It takes some time as an educator to learn how to not care whether your students respect you. Of course, I prefer it if my students enjoy our time together and get something of value out of it. But I make no attempt to get them to admire me or follow me as the holder of some authority or any of that.
When I began as a teacher, explicitly and implicitly, I wanted my students to be impressed enough to follow me into the world of ideas. A stroke of my ego was what I was after. I would blow the horn of intellect and then expect them to make a little music in the key of me.
In practice, this meant process over people and my being a hard ass. Tough grades. A clear path to goals. Obvious irritation on my part in response to the inevitable misbehavior on theirs.
What? You do not respect me enough to comply? Just look at the sophistication of my syllabus. Surely you should admire it and its author.

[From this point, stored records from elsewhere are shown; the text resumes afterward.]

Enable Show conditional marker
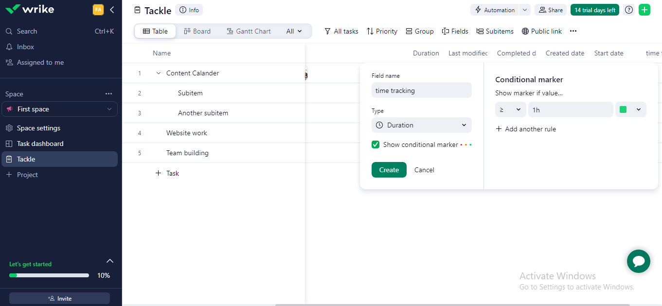The width and height of the screenshot is (662, 306). click(375, 144)
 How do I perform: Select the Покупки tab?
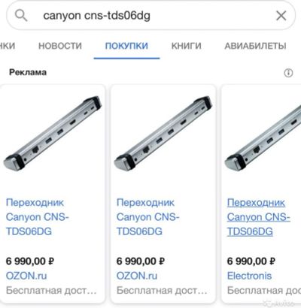point(126,46)
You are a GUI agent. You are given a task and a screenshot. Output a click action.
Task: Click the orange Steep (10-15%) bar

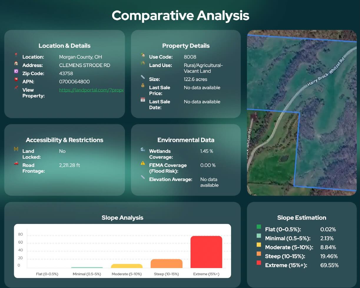pos(166,264)
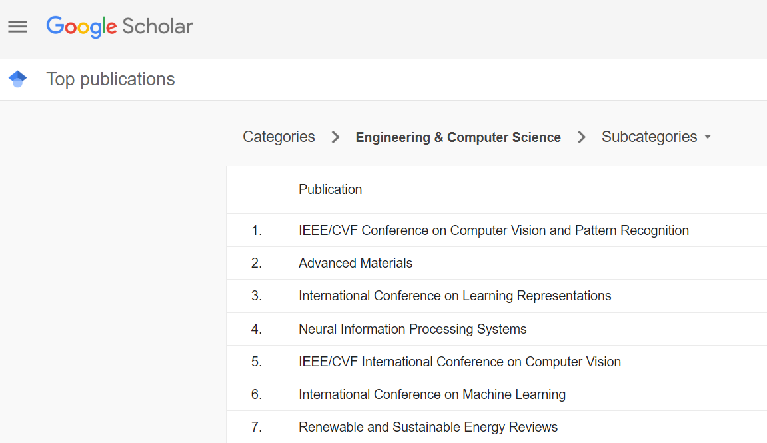This screenshot has width=767, height=443.
Task: Click the chevron before Subcategories
Action: (582, 137)
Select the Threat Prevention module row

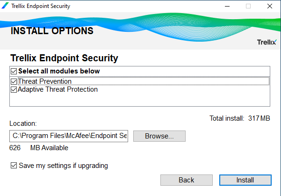coord(140,81)
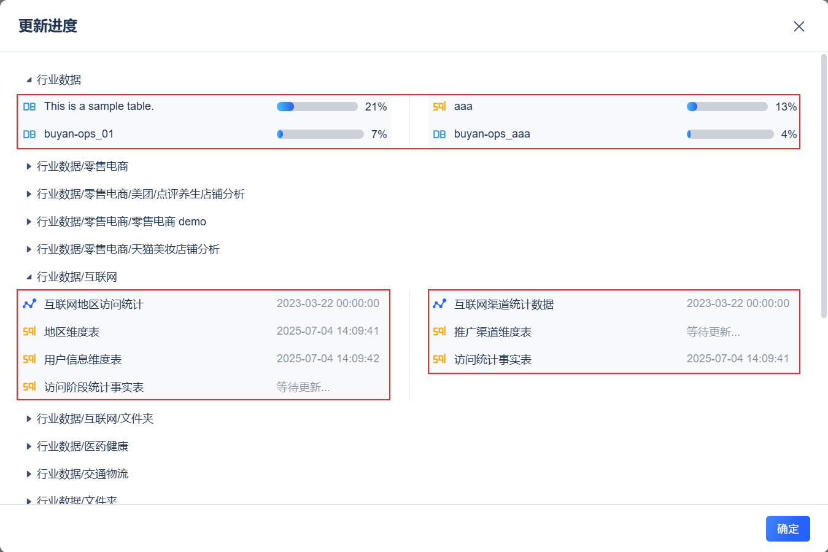Viewport: 828px width, 552px height.
Task: Click SQL icon beside 地区维度表
Action: tap(29, 332)
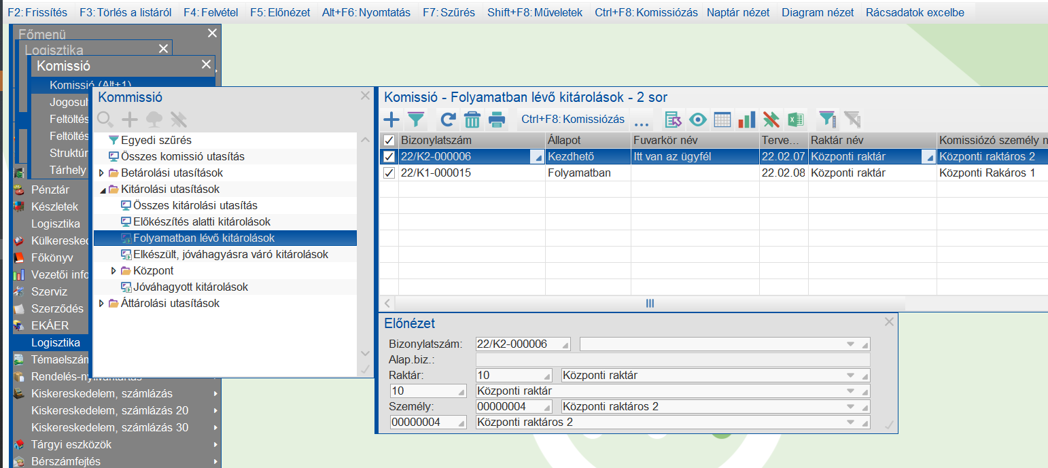
Task: Click the trash can delete icon
Action: pyautogui.click(x=472, y=120)
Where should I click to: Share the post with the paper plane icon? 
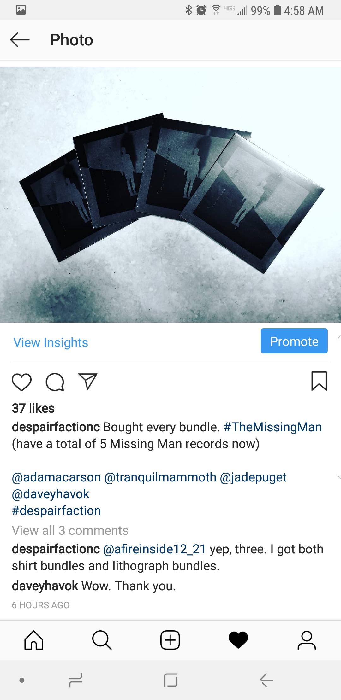tap(87, 382)
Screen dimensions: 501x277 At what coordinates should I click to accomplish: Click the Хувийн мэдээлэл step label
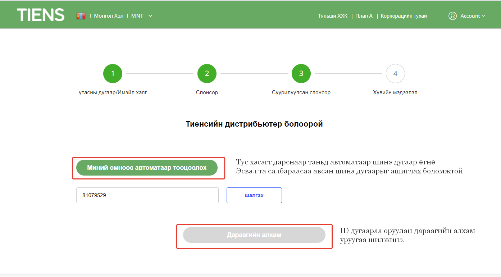tap(395, 92)
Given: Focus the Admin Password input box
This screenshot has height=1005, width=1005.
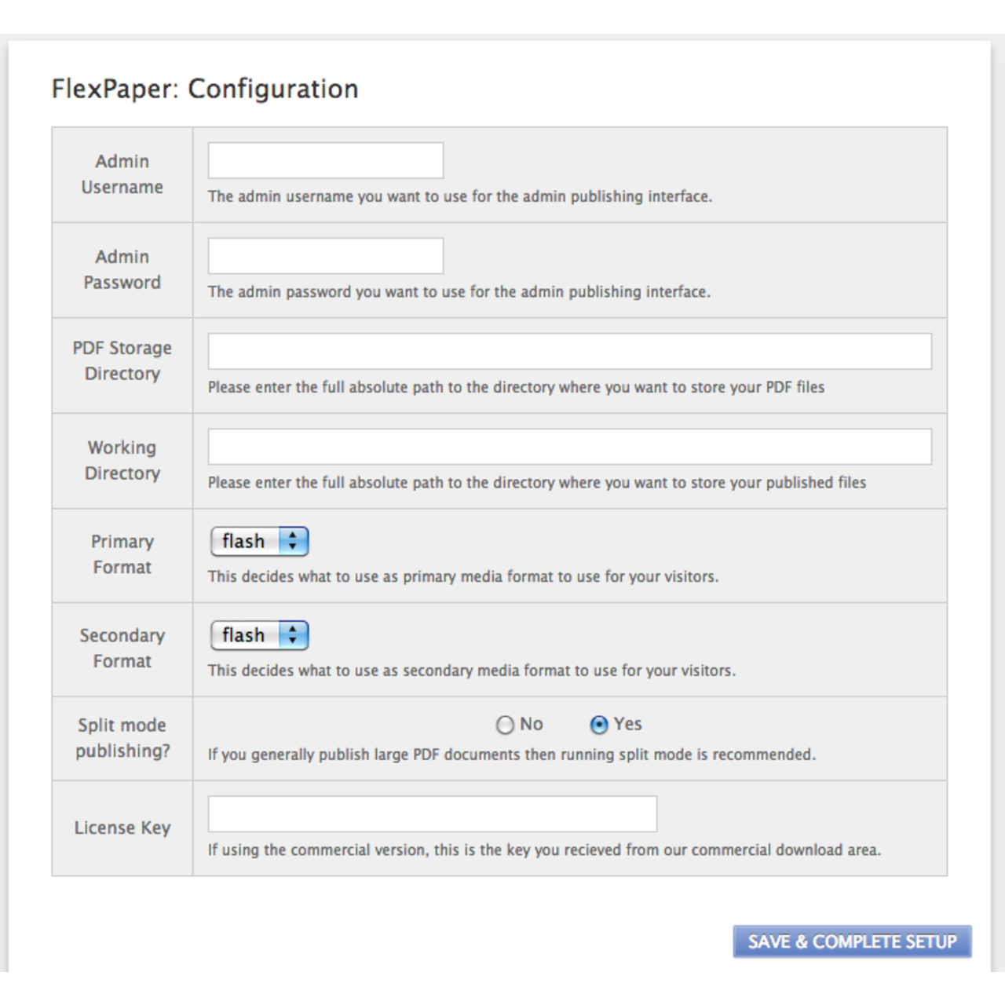Looking at the screenshot, I should tap(325, 256).
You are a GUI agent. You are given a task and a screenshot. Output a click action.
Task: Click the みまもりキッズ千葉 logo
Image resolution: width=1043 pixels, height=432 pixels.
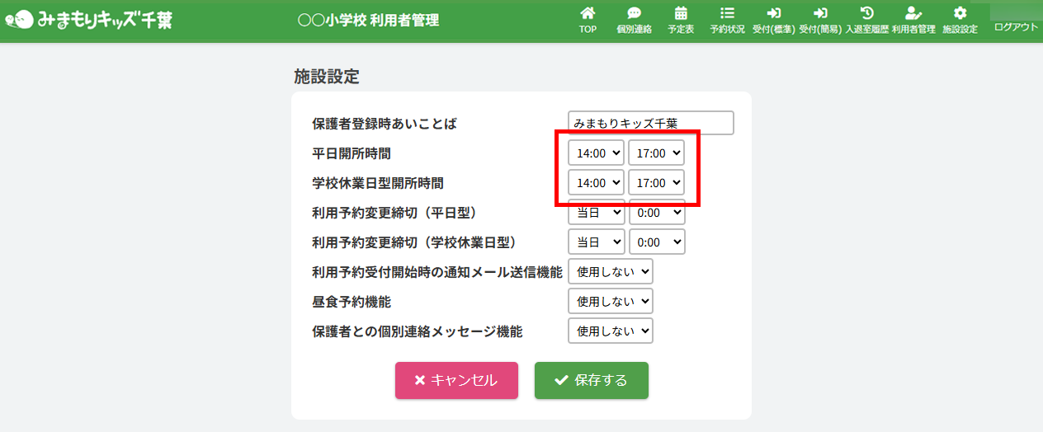[89, 20]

Life is never so blunt as in its humbling of us. With a pot belly, a bald head, and the novels I presumed I would write still unfinished, it would be harder to ride the ego of my youth. Besides, in countless small moments in the classroom and a few terrible ones out of it, I learned the chief lesson of Western Literature, one captured by a character in Flannery O’Connor who says: “You aren’t who you think you are.”
While I accept that some teachers must, and maybe should, model compliance, structure, and achievement as a way to motivate, lead and serve those in their charge, I care only for experimentation and creativity. Skills? Tools? Your resume? I do not doubt they matter. But I also don’t much care about any of them either.
With the world falling off several cliffs at once, I want to make sure that at the very least we as a class, or I as a teacher, make a different mistake and put people—the kids—over any process.
Hierarchy? Authority? Position? Let’s play for a few years in the kindergarten of words and literature and then come back and see where we are. Let’s unstrap ourselves from the rocket ship of technology until we know its destination. Let’s write something soft or gentle or hard or angled. Let’s make the words essential if only because the paper they are written on can be folded into a paper airplane and flown in the direction of the recycling bin.
Let’s say, with Wallace Stevens, that “being here together is enough” and then, on top of that, do one thing out of love.